What about other primal fears, or irrational fears? I have a few of those too.
Way back in the day I worked for the facilities department of an auto repair retail chain, and one of our departmental responsibilities was picking up executives’ cars from service appointments and bringing them back to the office, because heaven forbid our COO take his own company vehicle in for maintenance. Anyway, I was on my way back from the dealership in our CFO’s brand spanking new, fully loaded, worth more than I made in several years Lexus, and when I looked in my rearview mirror, there was a clown in the car behind me. Logically I knew it was just some guy dressed up for a kid’s party or something, but I still started to hyperventilate, and my vision started to swim. I had to pull off the road and sit for 20 minutes before I could continue on my merry way. Totally illogical but still totally happened.
This is a big one. I’m so scared of heights that I don’t even like getting on step stools.
Some people say that the fear of heights doesn’t really exist, that we’re actually just scared of the idea of hitting the ground after falling from the height, but I don’t think it’s the case. With my terrible balance and general physical instability, I’m almost guaranteed to fall off of or at least stumble down from any height, even the curb or the porch steps; it’s something I’m well aware of, and falling is just part of my life. It’s why I’m always covered in bruises. It’s occasionally a point of contention between Dan and I because he doesn’t always like being the one to reach the high shelves, but since he’s 6’2 and I’m 4’11, he doesn’t really have a choice. There’s a reason why I’ve dated tall guys almost exclusively.
Oddly enough, another point of contention between Dan and I.
I also know where this fear comes from; thanks, Hitchcock. If you’ve never seen his 60s horror classic The Birds, I can’t actually recommend it because it scarred me for life, but I hear people like it. It was written by Daphne du Maurier, the brilliant and fucked up mind that Rebecca also came from. I can definitely recommend that book and the 1940 movie, also directed by our friend Mr. Hitchcock. Both are excellent and it’s one of my all-time favorite stories.
Where was I… oh yes, murderous birds. That’s literally what The Birds is about. As a result, I get very nervous when large groups of birds sit on power lines and stare malevolently at humans. I mean, there has to be a reason that a group of crows is called a murder, right? Dan, being the big adorable animal lover that he is, really wants a pet bird, and I’ve recently relented on the condition that it be a small bird. A very small bird.

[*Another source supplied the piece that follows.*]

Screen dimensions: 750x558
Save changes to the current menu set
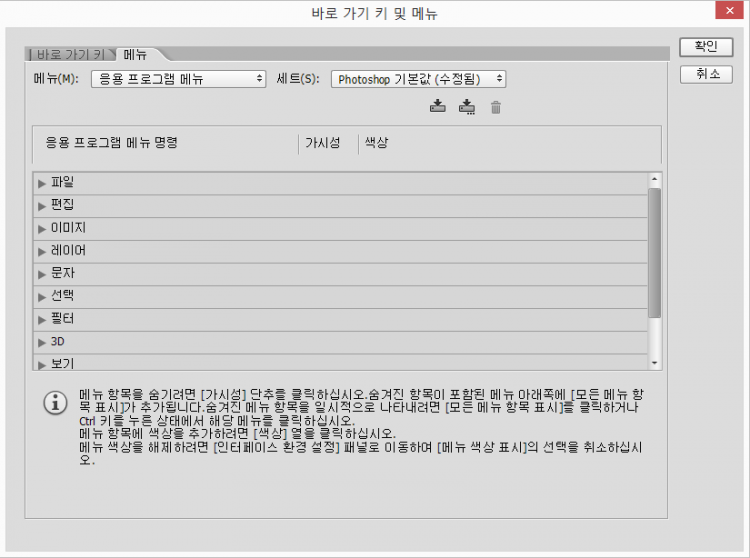437,107
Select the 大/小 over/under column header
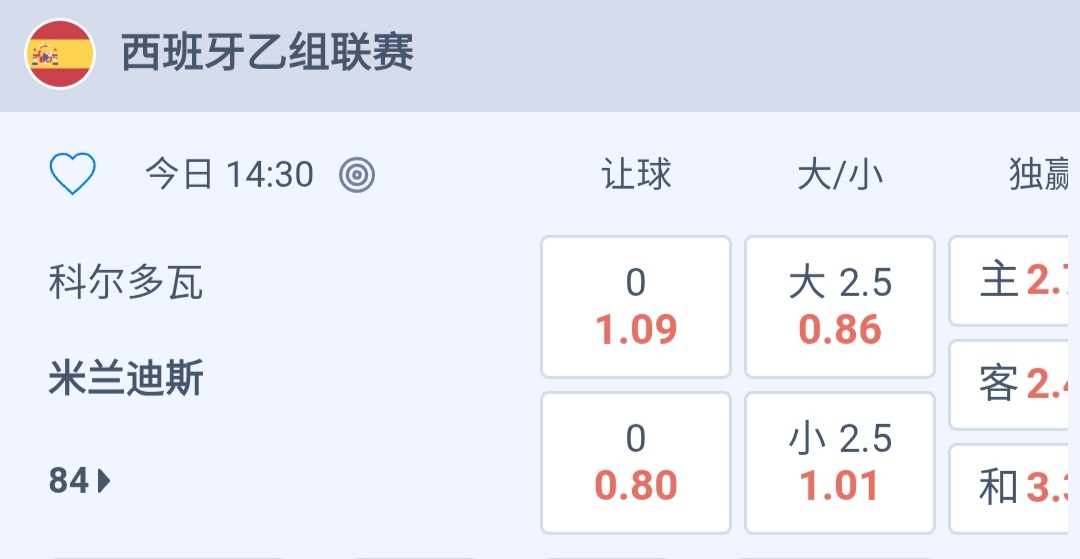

I need to know that if the bird gets homicidal thoughts I’ll have a chance of surviving the bloodbath. With a Macaw or something similar, I’d be screwed. Their beaks are like bolt cutters and their feet are covered in knives. No. So much no.
Also, have you seen this fucking horrific harbinger of death, i.e. the Black Palm Cockatoo?
Again, that’s a big nope.
So now that I’ve told you all of my weird irrational fears, what are yours? Small spaces? Bugs? The next Morphe release? I’d love to know, so spill your guts in the comments!